The book in outline is about this problem: if sovereign debt agreements have a clause which does not appear to make much sense and a court interprets that clause in a way which makes even less sense, what would you do? And by you, I mean a highly paid, highly intelligent, sophisticated practitioner in a leading law firm specialising in such blue riband work? Don’t rush, there are only many millions resting on it. Might you redraft future agreements to avoid the problem or might you leave the troublesome clause (the only one with a Latin name, wouldn’t you know it) as it is? Would your choice be influenced by the fact that there is a less risky version of the clause? And would your professional judgment on such matters be based on a full understanding of the purpose of the clause (it’s the pari passu clause) and the legal implications of leaving or changing it?
The rather perplexing answers to these questions are:
◾No, you’d leave the clause alone;
◾No, you’d leave the clause alone; and,
◾No, you don’t seem to understand the reasons for the clause, which is not surprising as pretty much no one else understands the clause either.
The reasons for this inertia are potentially complex. A good part of the reason is that the judicial decision in question was an ex parte Belgian decision which looked rather odd until, more recently, other courts started to take not dissimilar views. The emergence of later litigation calls into question the wisdom of letting sleeping pari passus lie. The book comprehensively reviews the other potential reasons for not changing or deleting the clause. It may be that clients prefer the status quo over change. It may be that actually clients like having a clause which no one understands but speaks, somewhat mystically to a species of fairness. It may be that no one can agree to change a clause that no one understands and so it stays in to be litigated by vulture funds when the opportunity presents itself.
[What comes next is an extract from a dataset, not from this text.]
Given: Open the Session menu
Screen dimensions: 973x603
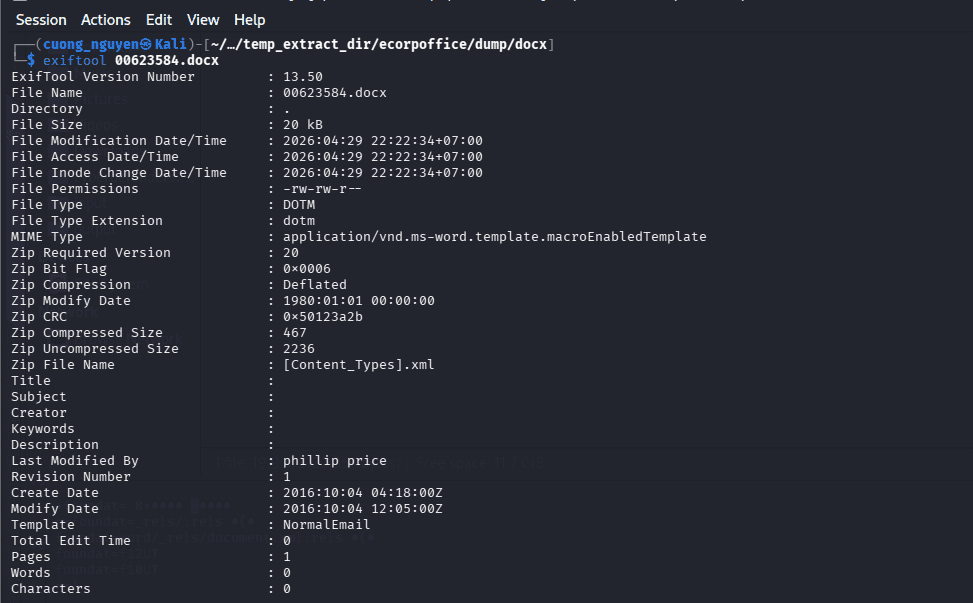Looking at the screenshot, I should (x=41, y=20).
The book suggests it is to do with the way modern law firms are organised and run. Two quotes from practitioners interviewed for the book captures the basic line of argument:
‘You have to understand the system. No one pays that much attention to the minute details like this. One cannot afford to, if one wants to stay competitive. The firm has a computer program. You know… one that a junior associate can go to and plug the relevant parameters into – you know, type of issuance, type of issuer, which side we are representing, etc. – and the computer generates a standard contract. The firm spent [a large amount] on putting together this system. Associates can now produce a contract for one of these deals in three and a half minutes. This is the future of contracting in these markets.’
These systems are quick, efficient and produce contracts (or bits of contracts to be fair) which those producing them do not understand. The second quote is a little chilling and on this point. It comes from a mid-level associate:
‘Most of what we mark up and send round, we don’t understand at all.’
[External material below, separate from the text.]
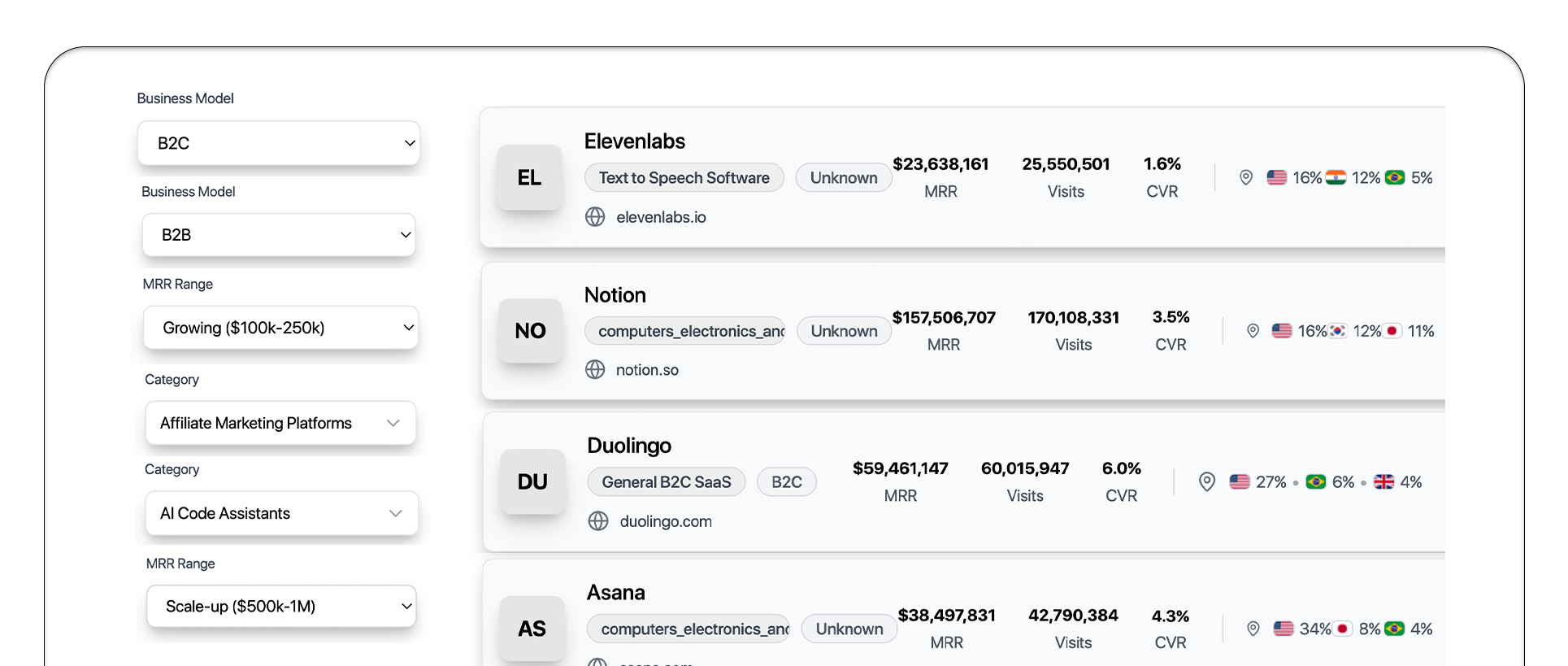Click the US flag in Asana row
The height and width of the screenshot is (666, 1568).
coord(1284,629)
The book is partly a critique of big law business models which prevent associates from learning their trade, and partners from getting the research done on contract problems which would sort them out. The lawyers seek to blame their own business model and clients for driving them to be efficient rather than right. One partner is heard to bemoan the fact that they pay associates too much; that they therefore have to ensure they are billed out as much as possible; and that this prevents them spending the time necessary to mentor and train their future partners. It is a somewhat self-serving argument.
The worldly-wise claim that it’s my business model’s fault rapidly degenerates into the argument that it is after all the client’s fault. The too busy/rich/important to train argument is doubly threatened by the knowledge that had the partners interviewed in this research (elite sovereign debt lawyers) trained their lawyers on the meaning of this particular clause it would have been a quiet class. They didn’t understand it either.
There are also a suite of less critical insights into why the clauses may not have changed. Clients like predictability and new clauses increase unpredictability. On the whole the book skewers these. They also suggest that junior lawyers are subtly disciplined for suggesting change and are also reluctant to claim the success of innovations that are implemented and ‘work’. A simplification of the argument would be: very few people round here are paid to think about the law (and perhaps tellingly those that are appear to be a dying breed).
Interestingly, however, the book also serves as a warning for innovators: when developing systems for efficient delivery of legal product a whole variety of complexities and inertia’s make change difficult both within organisations, in markets and with clients. Systems which law engages with have a natural inelasticity. A second lesson is more basic: if you are going to design a system make sure someone understands that system. And keeps an eye on it. And fixes it when it goes wrong.